» **À faire**
A) D'après l'entretien sur la Maison de la culture, à quels lieux Guemihi Touhami compare-t-il ces maisons pour affirmer qu'elles ne sont pas de seconde zone ?
B) Traduisez en anglais cette phrase de l'entretien sur la Maison de la culture : « Ce ne sont pas des lieux culturels de seconde zone par rapport aux scènes nationales ou aux centres dramatiques nationaux. »
C) Rédigez la suite de l'entretien sur la Maison de la culture, à partir de sa dernière phrase.

DK News : Vous dites, M. Guemihi, qu’une Maison de la culture est une «Culture de nécessité ». Quelle est pour vous la signification de cette expression ?

Guemihi Touhami : Dans un monde turbulent où pour des raisons économiques, culturelles et politiques les frontières ne cessent de bouger, il s’agit d’abord de donner sa place à des Maisons de cultures qui restituent tout son sens à la rencontre entre œuvres et spectateurs. Sans interdits. Notre Maison de culture se veut la marque d’un engagement qui souhaite, au-delà de la simple indignation, montrer des artistes qui se dressent vent debout comme les veilleurs indispensables que les questions de mémoire, d’identité et de résistance passionnent.

Je suis attaché à ces Maisons de la culture qui se sont affirmés ces dernières années en articulation avec une politique d’offre culturelle forte. Avant on  considérait que ces Maisons de la culture, des maisons un peu secondaires, devaient jouer des rôles secondaires.

Or cette vision des choses n’est pas vraie du tout. Ce ne sont pas des lieux culturels de seconde zone par rapport aux scènes nationales ou aux centres dramatiques nationaux. C’est important que cela soit compris des gens

Quel est l’objectif de la Maison de la culture ?

» **Données fournies**
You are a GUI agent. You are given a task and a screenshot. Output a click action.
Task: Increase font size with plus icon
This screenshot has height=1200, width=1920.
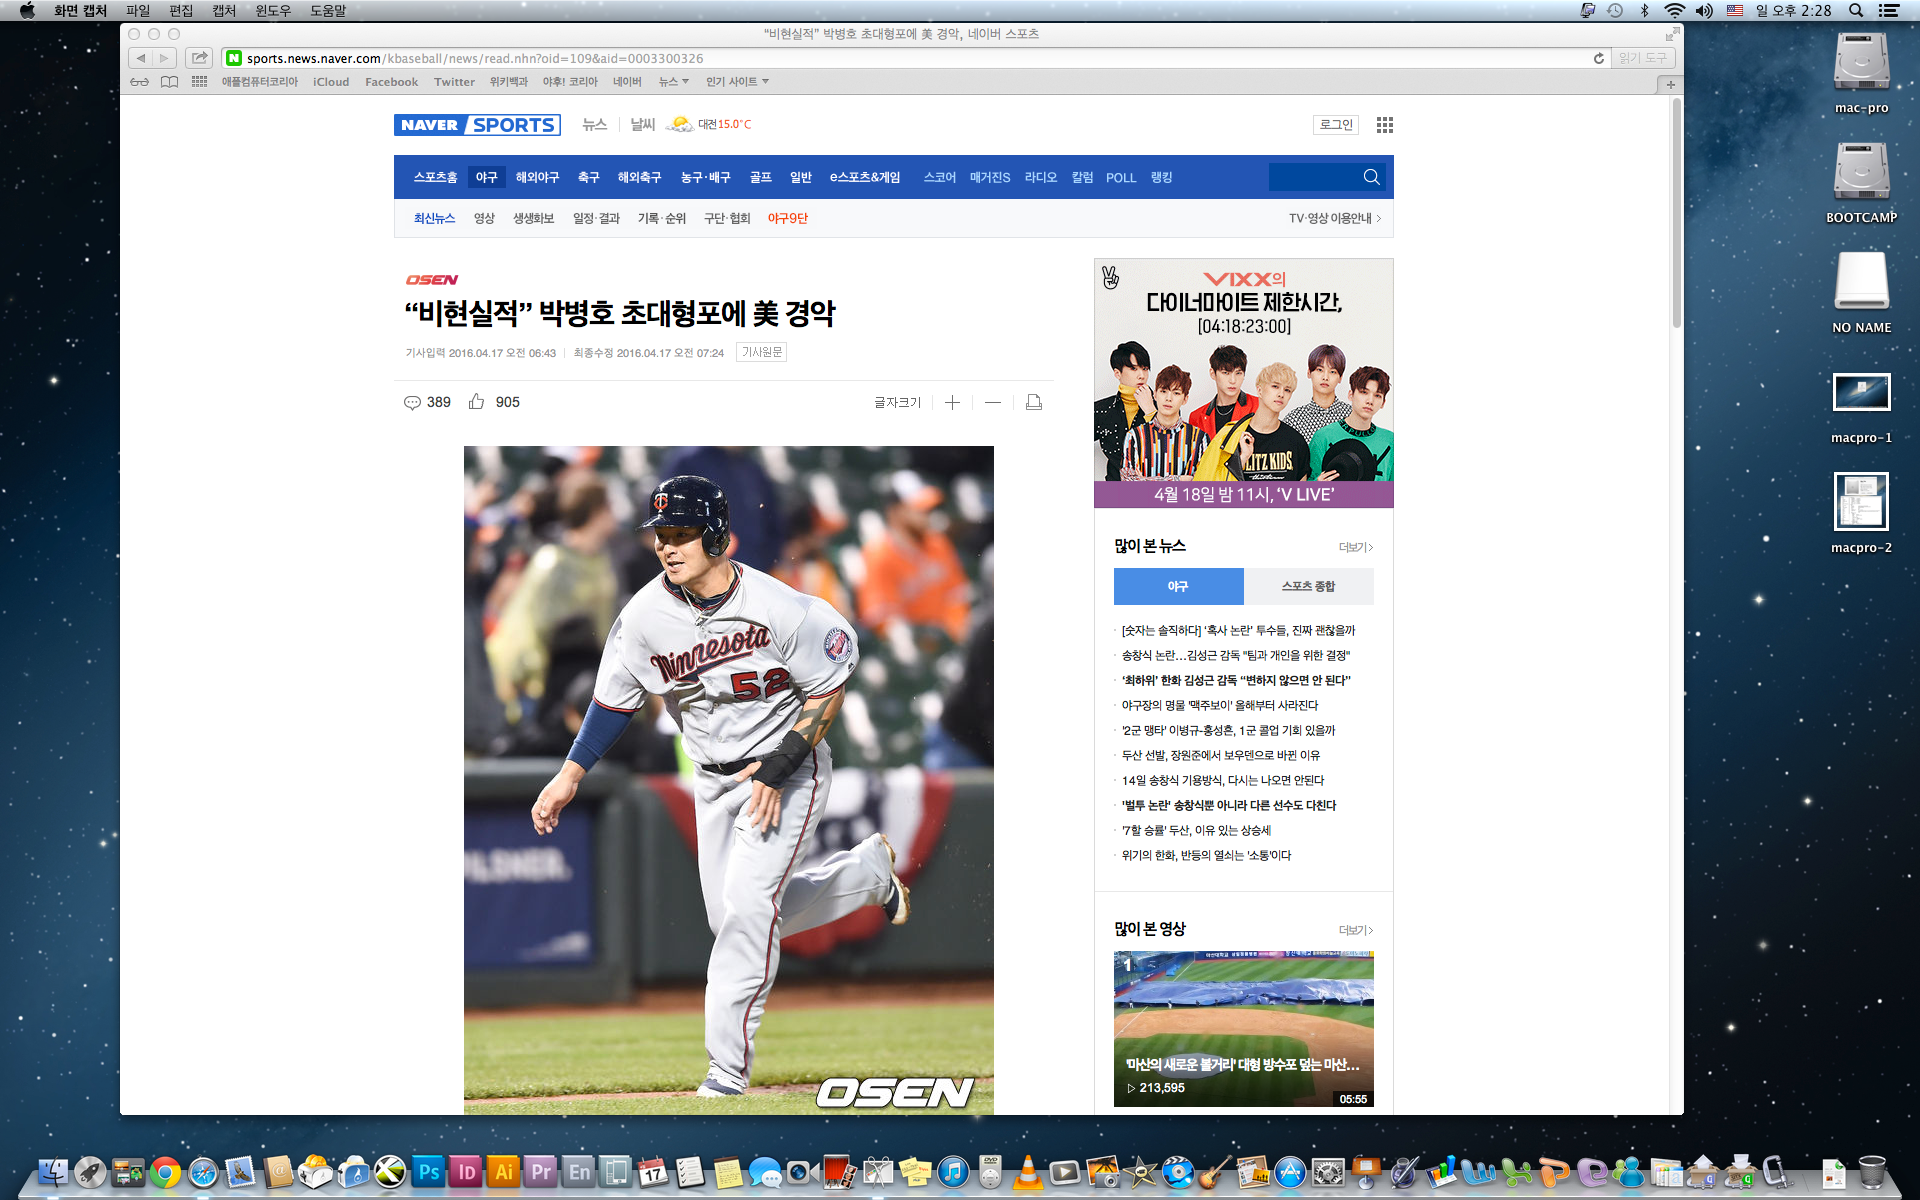coord(952,402)
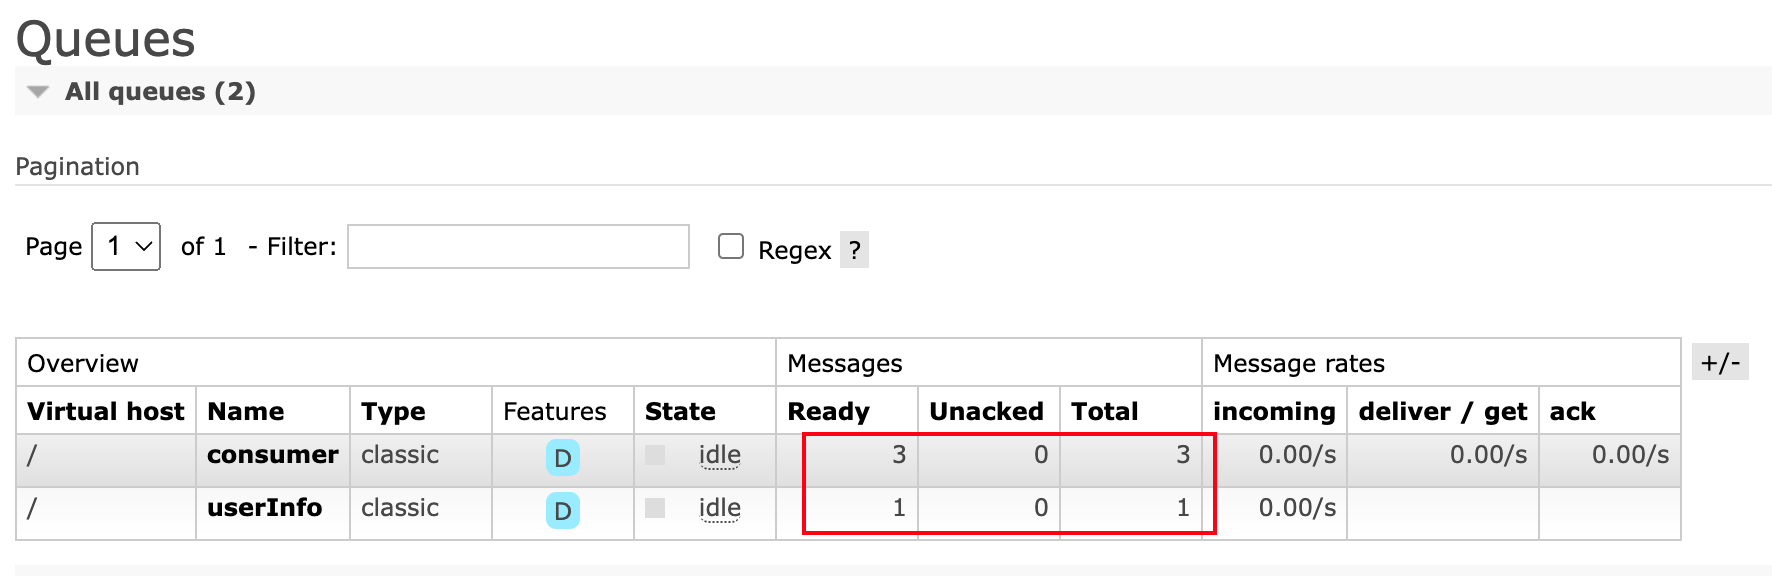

» **Réponses par consigne**
A) Aux scènes nationales et aux centres dramatiques nationaux.

B) They are not second-rate cultural venues compared with the national stages or the national drama centers.

C)
La Maison de la culture est un espace public à vocation culturelle, géré par le ministère de la Culture, qui milite pour qu’un véritable projet culturel voie le jour. C’est un lieu où les différents publics - y compris les publics « empêchés » - et les artistes se rencontrent.

C’est un espace dédié aux arts urbains et contemporains toutes disciplines confondues, en termes de création, de diffusion, de formation et de production. La Maison de la culture est avant tout un espace où la culture est considérée comme un facteur de développement social, humain et économique. Ainsi, ce lieu doit continuer de favoriser la mixité sociale, l’accès à la culture et aux arts pour tous, la liberté de création et d’expression, la sensibilisation des publics et des institutionnels, le débat et les échanges.

La Maison de Culture doit également devenir un espace où se développe une industrie créative par le biais d’activités culturelles génératrices de revenu afin d’assurer au lieu une autonomie financière.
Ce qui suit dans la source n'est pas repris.